Spherically Symmetric Solutions in Macroscopic Gravity

TL;DR

This paper derives spherically symmetric solutions within Macroscopic Gravity, showing that averaging inhomogeneities can explain galactic rotation curves without dark matter.

Contribution

It introduces a non-perturbative, covariant averaging approach to extend Schwarzschild solutions, offering an alternative explanation for galactic dynamics.

Findings

Averaged solutions can mimic dark matter effects.

Inhomogeneities influence gravitational fields significantly.

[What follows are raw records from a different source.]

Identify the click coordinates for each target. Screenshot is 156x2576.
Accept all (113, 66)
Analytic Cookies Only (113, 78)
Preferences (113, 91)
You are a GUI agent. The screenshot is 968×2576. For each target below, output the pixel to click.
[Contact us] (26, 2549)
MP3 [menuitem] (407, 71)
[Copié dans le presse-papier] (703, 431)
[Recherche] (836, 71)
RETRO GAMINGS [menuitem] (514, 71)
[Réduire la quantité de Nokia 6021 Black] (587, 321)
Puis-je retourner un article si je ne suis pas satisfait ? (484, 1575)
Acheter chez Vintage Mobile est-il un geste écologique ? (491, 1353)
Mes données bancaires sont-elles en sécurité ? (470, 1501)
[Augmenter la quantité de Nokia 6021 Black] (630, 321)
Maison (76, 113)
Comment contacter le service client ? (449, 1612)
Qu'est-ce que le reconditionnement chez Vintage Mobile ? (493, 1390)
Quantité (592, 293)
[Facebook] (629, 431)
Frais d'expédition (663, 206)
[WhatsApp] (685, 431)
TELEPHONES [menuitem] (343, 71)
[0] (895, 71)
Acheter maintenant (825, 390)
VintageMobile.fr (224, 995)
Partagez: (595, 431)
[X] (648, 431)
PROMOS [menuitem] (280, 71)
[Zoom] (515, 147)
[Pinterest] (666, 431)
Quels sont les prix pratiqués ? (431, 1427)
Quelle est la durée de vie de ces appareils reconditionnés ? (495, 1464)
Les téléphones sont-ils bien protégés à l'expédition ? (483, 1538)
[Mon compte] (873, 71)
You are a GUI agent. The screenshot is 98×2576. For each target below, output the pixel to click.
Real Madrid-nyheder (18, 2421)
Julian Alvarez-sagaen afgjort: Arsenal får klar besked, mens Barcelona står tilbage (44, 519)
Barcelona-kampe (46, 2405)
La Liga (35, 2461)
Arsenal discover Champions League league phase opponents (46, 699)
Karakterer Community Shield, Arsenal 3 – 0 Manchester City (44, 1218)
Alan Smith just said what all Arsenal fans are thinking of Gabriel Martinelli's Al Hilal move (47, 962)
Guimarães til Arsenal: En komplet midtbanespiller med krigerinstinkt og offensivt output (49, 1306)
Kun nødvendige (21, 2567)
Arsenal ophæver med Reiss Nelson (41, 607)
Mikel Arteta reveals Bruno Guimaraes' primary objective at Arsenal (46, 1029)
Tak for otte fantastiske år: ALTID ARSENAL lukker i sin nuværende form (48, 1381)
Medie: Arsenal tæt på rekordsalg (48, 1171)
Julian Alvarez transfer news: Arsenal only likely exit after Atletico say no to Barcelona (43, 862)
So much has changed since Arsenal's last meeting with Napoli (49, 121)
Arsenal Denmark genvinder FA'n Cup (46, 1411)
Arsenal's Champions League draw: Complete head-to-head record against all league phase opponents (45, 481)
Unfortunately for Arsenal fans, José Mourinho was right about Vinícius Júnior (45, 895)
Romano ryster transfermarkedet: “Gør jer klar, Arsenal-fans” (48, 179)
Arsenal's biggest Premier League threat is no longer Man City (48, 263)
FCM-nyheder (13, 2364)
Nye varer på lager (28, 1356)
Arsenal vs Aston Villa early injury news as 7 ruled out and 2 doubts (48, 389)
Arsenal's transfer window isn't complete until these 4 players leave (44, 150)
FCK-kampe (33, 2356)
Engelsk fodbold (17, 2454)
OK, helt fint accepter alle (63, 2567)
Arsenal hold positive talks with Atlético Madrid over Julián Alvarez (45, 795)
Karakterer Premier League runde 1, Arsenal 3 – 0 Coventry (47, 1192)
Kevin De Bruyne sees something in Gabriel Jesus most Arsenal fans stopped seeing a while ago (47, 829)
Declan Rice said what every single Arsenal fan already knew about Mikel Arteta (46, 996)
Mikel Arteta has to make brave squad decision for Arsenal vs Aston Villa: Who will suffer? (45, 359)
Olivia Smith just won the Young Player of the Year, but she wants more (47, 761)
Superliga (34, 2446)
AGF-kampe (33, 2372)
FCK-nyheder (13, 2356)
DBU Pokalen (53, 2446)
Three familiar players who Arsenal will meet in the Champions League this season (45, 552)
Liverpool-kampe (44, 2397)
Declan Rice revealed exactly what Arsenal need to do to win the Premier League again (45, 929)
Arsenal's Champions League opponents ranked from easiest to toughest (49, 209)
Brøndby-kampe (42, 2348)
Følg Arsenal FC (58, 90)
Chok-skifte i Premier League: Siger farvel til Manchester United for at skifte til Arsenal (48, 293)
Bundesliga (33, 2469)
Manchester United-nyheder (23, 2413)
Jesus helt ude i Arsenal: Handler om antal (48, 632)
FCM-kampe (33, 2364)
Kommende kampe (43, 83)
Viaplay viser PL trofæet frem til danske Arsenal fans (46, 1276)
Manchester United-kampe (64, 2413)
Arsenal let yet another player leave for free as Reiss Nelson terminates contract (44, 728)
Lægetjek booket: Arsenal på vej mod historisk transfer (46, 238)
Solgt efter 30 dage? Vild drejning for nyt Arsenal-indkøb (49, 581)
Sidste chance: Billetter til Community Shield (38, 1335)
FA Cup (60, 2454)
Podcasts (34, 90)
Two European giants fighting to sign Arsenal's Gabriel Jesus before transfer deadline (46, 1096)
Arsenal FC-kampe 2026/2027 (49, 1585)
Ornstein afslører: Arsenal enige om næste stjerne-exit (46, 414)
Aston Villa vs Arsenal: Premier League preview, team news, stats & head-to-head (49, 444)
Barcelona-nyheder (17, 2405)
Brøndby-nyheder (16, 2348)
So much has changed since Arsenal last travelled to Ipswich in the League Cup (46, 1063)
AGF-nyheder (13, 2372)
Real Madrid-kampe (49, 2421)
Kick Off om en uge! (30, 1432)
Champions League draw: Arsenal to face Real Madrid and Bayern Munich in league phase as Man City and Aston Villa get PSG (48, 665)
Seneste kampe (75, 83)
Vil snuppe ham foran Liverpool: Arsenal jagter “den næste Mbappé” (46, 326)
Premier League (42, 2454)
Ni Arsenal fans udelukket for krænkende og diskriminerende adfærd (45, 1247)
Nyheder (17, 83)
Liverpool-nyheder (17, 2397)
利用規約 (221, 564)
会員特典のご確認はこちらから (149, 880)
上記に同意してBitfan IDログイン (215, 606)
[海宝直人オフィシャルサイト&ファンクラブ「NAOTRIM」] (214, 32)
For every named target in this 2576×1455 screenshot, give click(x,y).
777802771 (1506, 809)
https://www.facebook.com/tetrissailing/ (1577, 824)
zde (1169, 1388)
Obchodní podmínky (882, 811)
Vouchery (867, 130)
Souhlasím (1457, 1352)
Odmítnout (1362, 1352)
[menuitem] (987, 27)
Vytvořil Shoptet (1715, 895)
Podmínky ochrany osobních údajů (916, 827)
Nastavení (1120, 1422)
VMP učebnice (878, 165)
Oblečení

Dark matter effects may result from averaging inhomogeneities.

Abstract

Schwarzschild's solution to the Einstein Field Equations was one of the first and most important solutions that lead to the understanding and important experimental tests of Einstein's theory of General Relativity. However, Schwarzschild's solution is essentially based on an ideal theory of gravitation, where all inhomogeneities are ignored. Therefore, any generalization of the Schwarzschild solution should take into account the effects of small perturbations that may be present in the gravitational field. The theory of Macroscopic Gravity characterizes the effects of the inhomogeneities through a non-perturbative and covariant averaging procedure. With similar assumptions on the geometry and matter content, a solution to the averaged field equations as dictated by Macroscopic Gravity are derived. The resulting solution provides a possible explanation for the flattening of galactic rotation curves, illustrating that Dark Matter is not real but may only be the result of averaging inhomogeneities in a spherically symmetric background.